--- What is expected ---
Write the records out once more, exactly as they appear below.

[Collected data entries]
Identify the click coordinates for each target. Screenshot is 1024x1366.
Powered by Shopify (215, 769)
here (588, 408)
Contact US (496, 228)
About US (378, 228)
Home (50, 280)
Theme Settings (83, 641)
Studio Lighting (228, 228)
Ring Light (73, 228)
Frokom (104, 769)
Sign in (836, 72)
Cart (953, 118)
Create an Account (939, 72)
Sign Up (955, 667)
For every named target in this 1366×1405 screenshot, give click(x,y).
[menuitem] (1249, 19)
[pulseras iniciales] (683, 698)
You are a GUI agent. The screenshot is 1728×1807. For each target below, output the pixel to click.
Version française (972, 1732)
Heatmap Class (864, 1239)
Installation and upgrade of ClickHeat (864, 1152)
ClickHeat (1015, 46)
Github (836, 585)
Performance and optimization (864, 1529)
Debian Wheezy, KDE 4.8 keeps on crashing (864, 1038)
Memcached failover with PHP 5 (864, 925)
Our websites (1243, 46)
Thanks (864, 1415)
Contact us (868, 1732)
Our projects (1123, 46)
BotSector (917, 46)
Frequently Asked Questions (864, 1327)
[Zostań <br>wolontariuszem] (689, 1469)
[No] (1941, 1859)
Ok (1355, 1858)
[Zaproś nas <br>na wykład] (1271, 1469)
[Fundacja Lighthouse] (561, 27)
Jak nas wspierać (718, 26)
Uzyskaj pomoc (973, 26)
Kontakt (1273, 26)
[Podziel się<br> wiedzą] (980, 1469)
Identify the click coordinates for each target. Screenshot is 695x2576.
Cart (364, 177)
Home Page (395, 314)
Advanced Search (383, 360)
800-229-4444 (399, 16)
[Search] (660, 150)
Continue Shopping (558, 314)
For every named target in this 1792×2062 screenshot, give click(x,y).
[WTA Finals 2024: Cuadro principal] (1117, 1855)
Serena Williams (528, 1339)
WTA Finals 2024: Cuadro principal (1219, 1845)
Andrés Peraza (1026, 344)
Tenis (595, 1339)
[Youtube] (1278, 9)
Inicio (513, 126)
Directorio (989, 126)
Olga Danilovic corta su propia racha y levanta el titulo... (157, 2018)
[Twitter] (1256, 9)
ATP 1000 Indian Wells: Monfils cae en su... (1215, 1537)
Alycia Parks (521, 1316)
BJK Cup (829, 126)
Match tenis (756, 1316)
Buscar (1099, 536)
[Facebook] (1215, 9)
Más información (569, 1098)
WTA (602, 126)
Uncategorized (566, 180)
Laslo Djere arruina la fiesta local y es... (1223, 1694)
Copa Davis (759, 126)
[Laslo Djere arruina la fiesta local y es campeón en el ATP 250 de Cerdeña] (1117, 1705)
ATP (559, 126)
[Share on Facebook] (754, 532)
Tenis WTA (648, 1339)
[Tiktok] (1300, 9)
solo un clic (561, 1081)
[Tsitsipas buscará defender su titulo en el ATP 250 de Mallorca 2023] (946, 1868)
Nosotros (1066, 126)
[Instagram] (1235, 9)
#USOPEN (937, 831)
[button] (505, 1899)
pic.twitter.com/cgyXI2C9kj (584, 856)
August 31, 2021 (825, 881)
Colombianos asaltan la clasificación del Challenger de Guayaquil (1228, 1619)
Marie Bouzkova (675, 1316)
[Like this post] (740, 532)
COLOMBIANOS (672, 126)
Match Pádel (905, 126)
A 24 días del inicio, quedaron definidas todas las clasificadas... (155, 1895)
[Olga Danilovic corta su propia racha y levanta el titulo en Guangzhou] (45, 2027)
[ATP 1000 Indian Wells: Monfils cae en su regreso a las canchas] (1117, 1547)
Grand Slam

--- Response to this task ---
Identify the click coordinates for each target. Screenshot is 1024x1366.
Powered by Shopify (215, 769)
here (588, 408)
Contact US (496, 228)
About US (378, 228)
Home (50, 280)
Theme Settings (83, 641)
Studio Lighting (228, 228)
Ring Light (73, 228)
Frokom (104, 769)
Sign in (836, 72)
Cart (953, 118)
Create an Account (939, 72)
Sign Up (955, 667)
For every named target in this 1366×1405 screenshot, give click(x,y).
[menuitem] (1249, 19)
[pulseras iniciales] (683, 698)
You are a GUI agent. The screenshot is 1728×1807. For each target below, output the pixel to click.
Version française (972, 1732)
Heatmap Class (864, 1239)
Installation and upgrade of ClickHeat (864, 1152)
ClickHeat (1015, 46)
Github (836, 585)
Performance and optimization (864, 1529)
Debian Wheezy, KDE 4.8 keeps on crashing (864, 1038)
Memcached failover with PHP 5 (864, 925)
Our websites (1243, 46)
Thanks (864, 1415)
Contact us (868, 1732)
Our projects (1123, 46)
BotSector (917, 46)
Frequently Asked Questions (864, 1327)
[Zostań <br>wolontariuszem] (689, 1469)
[No] (1941, 1859)
Ok (1355, 1858)
[Zaproś nas <br>na wykład] (1271, 1469)
[Fundacja Lighthouse] (561, 27)
Jak nas wspierać (718, 26)
Uzyskaj pomoc (973, 26)
Kontakt (1273, 26)
[Podziel się<br> wiedzą] (980, 1469)
Identify the click coordinates for each target. Screenshot is 695x2576.
Cart (364, 177)
Home Page (395, 314)
Advanced Search (383, 360)
800-229-4444 (399, 16)
[Search] (660, 150)
Continue Shopping (558, 314)
For every named target in this 1792×2062 screenshot, give click(x,y).
[WTA Finals 2024: Cuadro principal] (1117, 1855)
Serena Williams (528, 1339)
WTA Finals 2024: Cuadro principal (1219, 1845)
Andrés Peraza (1026, 344)
Tenis (595, 1339)
[Youtube] (1278, 9)
Inicio (513, 126)
Directorio (989, 126)
Olga Danilovic corta su propia racha y levanta el titulo... (157, 2018)
[Twitter] (1256, 9)
ATP 1000 Indian Wells: Monfils cae en su... (1215, 1537)
Alycia Parks (521, 1316)
BJK Cup (829, 126)
Match tenis (756, 1316)
Buscar (1099, 536)
[Facebook] (1215, 9)
Más información (569, 1098)
WTA (602, 126)
Uncategorized (566, 180)
Laslo Djere arruina la fiesta local y es... (1223, 1694)
Copa Davis (759, 126)
[Laslo Djere arruina la fiesta local y es campeón en el ATP 250 de Cerdeña] (1117, 1705)
ATP (559, 126)
[Share on Facebook] (754, 532)
Tenis WTA (648, 1339)
[Tiktok] (1300, 9)
solo un clic (561, 1081)
[Tsitsipas buscará defender su titulo en el ATP 250 de Mallorca 2023] (946, 1868)
Nosotros (1066, 126)
[Instagram] (1235, 9)
#USOPEN (937, 831)
[button] (505, 1899)
pic.twitter.com/cgyXI2C9kj (584, 856)
August 31, 2021 (825, 881)
Colombianos asaltan la clasificación del Challenger de Guayaquil (1228, 1619)
Marie Bouzkova (675, 1316)
[Like this post] (740, 532)
COLOMBIANOS (672, 126)
Match Pádel (905, 126)
A 24 días del inicio, quedaron definidas todas las clasificadas... (155, 1895)
[Olga Danilovic corta su propia racha y levanta el titulo en Guangzhou] (45, 2027)
[ATP 1000 Indian Wells: Monfils cae en su regreso a las canchas] (1117, 1547)
Grand Slam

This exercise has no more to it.